RBC Global Asset Management, based in Toronto, Canada, has been doing some form of impact investing across North America since 1996. According to Ron Homer, RBC’s Chief Strategist for Impact Investing, the firm looks for synergies.

“Our strategy has been focused on win-win scenarios,” he told Sustainable Brands™, “activities and products that address a specific social benefit, and do it in such a way that provides a market rate return.”

Other impact investing efforts include Upstart Co-Lab — a project of Rockefeller Philanthropy Advisors, which focuses on the creative industry; Domini, which factors in diversity and focuses on investments that build a better future for the planet and people; Visa’s recent commitment to elevate 50 million small and micro businesses worldwide — with a special initiative aimed at helping Black women entrepreneurs in the US; and Citi’s $150 million Impact Fund, which makes equity investments in double-bottom-line private-sector companies. Even Kiva, which made its name as a microfinance lender for projects in developing countries has launched a program focused on low-income communities in the US.

Around the US and elsewhere, protests are highlighting how many communities — particularly those where minorities reside — have been left behind. Impact investing continues to grow; and with it, we’ve seen the emergence of firms such as San Francisco-based Robasciotti & Philipson, which focuses its investments in what they call transitional capital, addressing systemic problems faced disproportionately by people of color. But the movement has not yet scaled to the level needed to address systemic inequalities and racial disparities in investing.

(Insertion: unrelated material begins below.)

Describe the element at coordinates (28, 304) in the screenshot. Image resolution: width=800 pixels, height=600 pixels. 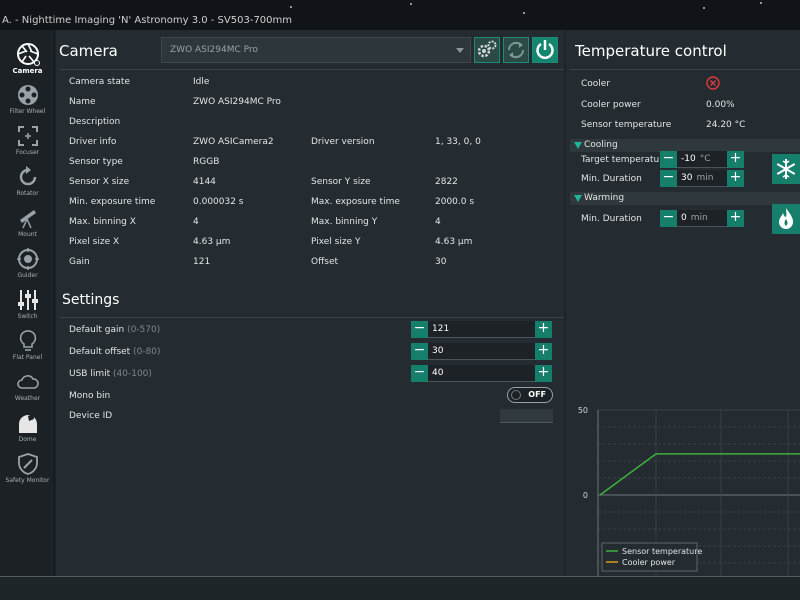
I see `sidebar-item-switch: Switch` at that location.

It is clear that not only does impact investing need to continue to grow, it must also be more intentional. RBC’s model works, but Homer agrees it is just one approach in a sector that needs a diversity of tools.

“The social unrest has highlighted some of the different perspectives on reaching underserved communities,” he said.

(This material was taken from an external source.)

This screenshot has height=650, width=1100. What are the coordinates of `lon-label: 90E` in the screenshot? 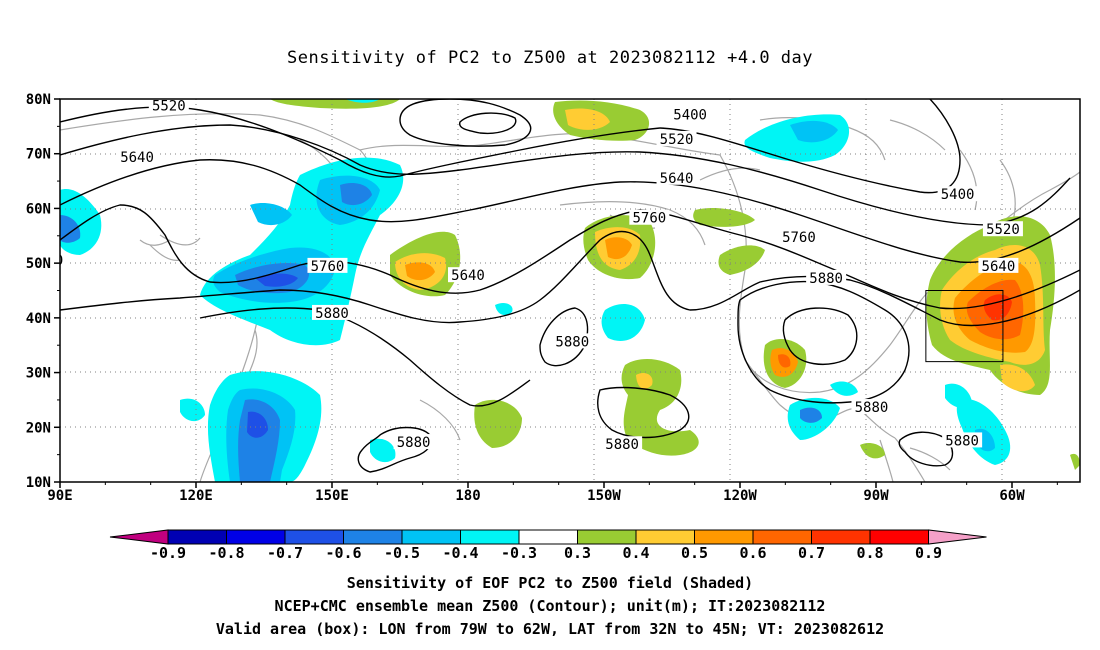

There’s a role for the government, too. Early on, RBC’s impact investing program worked with federal loan provider Fannie Mae to develop mortgage outreach programs, to combat predatory lending. Blending private capital with public finance could be a way to scale impact, reduce risk, and get more investors to lend to underserved communities and sectors.

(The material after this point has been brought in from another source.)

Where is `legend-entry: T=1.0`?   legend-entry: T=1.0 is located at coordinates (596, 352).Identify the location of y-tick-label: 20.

“Over the long haul, it will require some private capital married with government support to solve many of these issues,” Homer said. “There are certain things that governments can do to make some of the existing programs a little bit more accessible and intentional. We are hopeful that, going forward, there will be a focus on public policies and regulations that can help that.”

The COVID-19 pandemic, though, is adding another challenge. Though the economic fallout is far from finished, or clear, there is evidence that it is impacting the poor more than the well-off, and could disproportionately impact people of color. The need for better housing, healthcare, and other public services is only likely to grow — necessitating more investment. Success will also require ensuring that community voices, and needs, are central.

“We think that it is important [that within] the communities that are underserved, local advocates who are trying to promote an improved environment are aware of some of these tools and how they work, and can make suggestions to how to make them more effective,” Homer said. “From that, we’ll get a better outcome.”